◆ **Your objective**: Only these lines of the data below are wanted: the one with "Screenshot is 488x2576.", the one with "custom bike and car shows (360, 128)", and any lines between them, each repeated exactly.

◆ **Data for processing**:

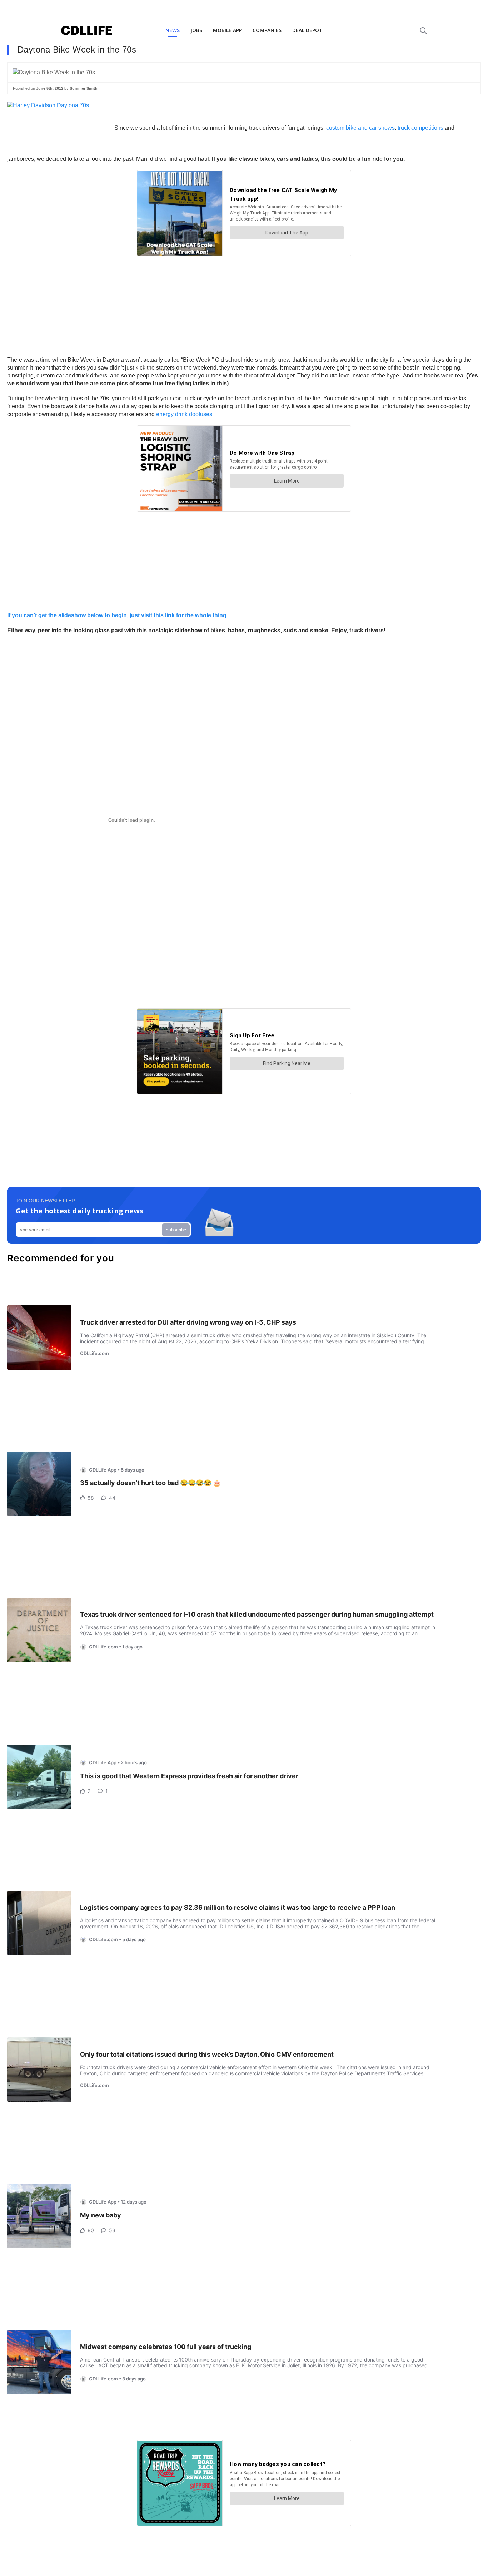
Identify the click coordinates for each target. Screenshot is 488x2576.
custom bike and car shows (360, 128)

==

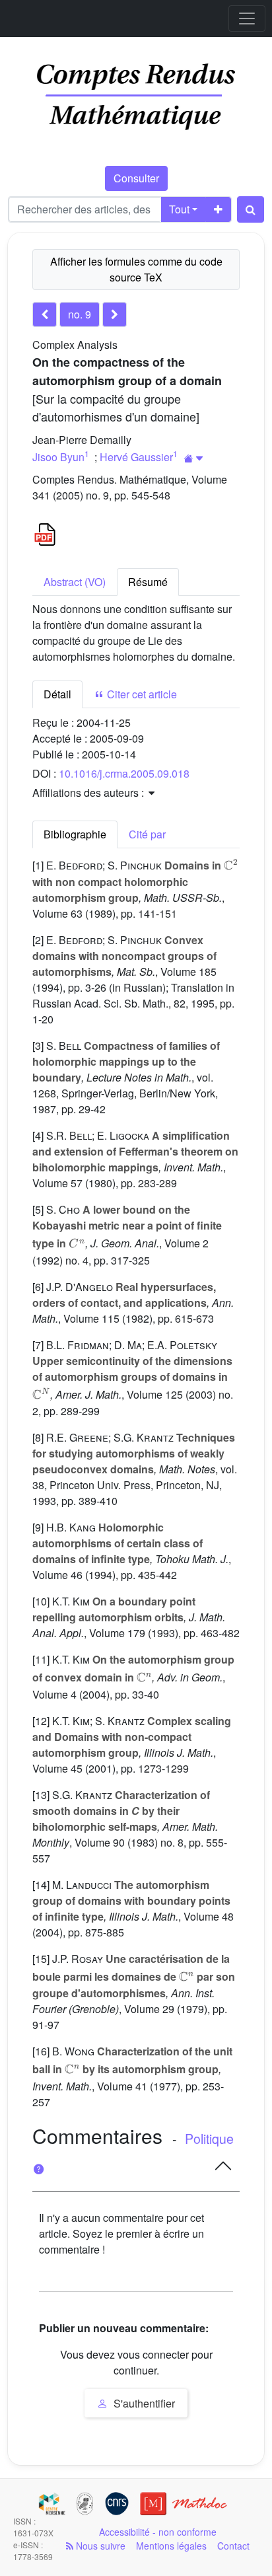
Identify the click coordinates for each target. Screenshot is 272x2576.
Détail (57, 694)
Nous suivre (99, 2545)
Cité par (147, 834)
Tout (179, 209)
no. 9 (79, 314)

◆ **Final answer**:
Identify the click coordinates for each target. Screenshot is 488x2576.
custom bike and car shows (360, 128)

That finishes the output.